--- Work required ---
Write out, word for word, everything in the items below from the line containing "This screenshot has height=1080, width=1920." down to the end of the items.

--- Supplied records ---
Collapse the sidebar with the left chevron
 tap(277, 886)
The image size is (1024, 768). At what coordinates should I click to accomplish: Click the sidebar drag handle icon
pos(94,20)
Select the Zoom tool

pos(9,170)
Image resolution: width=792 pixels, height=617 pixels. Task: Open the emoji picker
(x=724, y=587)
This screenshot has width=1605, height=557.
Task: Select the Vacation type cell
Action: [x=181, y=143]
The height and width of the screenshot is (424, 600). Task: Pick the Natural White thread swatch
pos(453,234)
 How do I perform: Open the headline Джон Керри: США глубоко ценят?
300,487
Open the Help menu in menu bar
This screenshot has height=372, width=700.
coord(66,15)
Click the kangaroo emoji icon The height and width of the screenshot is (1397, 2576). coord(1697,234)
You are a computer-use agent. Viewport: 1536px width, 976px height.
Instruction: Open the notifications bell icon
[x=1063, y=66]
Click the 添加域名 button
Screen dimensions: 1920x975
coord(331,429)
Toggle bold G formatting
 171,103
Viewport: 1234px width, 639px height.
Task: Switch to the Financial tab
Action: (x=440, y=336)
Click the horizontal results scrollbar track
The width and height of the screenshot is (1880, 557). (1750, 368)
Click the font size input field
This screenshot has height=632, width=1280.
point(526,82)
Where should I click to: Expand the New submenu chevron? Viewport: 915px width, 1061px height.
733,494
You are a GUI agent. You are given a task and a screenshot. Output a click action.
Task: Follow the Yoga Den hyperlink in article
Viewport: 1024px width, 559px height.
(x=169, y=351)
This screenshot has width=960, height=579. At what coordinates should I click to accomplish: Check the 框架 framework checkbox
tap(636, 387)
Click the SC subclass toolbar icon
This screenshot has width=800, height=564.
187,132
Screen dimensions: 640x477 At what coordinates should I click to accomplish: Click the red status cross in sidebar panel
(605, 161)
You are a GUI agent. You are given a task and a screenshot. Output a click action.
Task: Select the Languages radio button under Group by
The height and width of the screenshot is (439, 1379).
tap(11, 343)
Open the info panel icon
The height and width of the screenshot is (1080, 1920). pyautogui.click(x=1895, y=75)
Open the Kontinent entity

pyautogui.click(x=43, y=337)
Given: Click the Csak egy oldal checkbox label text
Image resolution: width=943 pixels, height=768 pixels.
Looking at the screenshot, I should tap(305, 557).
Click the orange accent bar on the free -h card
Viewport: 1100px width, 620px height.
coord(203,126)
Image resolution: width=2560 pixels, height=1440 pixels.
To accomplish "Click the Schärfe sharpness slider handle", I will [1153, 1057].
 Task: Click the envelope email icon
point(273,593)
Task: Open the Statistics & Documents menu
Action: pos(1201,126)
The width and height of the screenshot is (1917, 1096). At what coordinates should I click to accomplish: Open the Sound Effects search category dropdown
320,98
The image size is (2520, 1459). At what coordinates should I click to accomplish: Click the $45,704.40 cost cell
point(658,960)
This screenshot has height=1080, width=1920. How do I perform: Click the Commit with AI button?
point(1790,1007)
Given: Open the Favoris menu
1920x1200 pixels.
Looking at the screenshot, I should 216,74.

--- Problem solution ---
This screenshot has height=1080, width=1920. How do I perform: Click the Commit with AI button?
point(1790,1007)
Given: Open the Favoris menu
1920x1200 pixels.
Looking at the screenshot, I should 216,74.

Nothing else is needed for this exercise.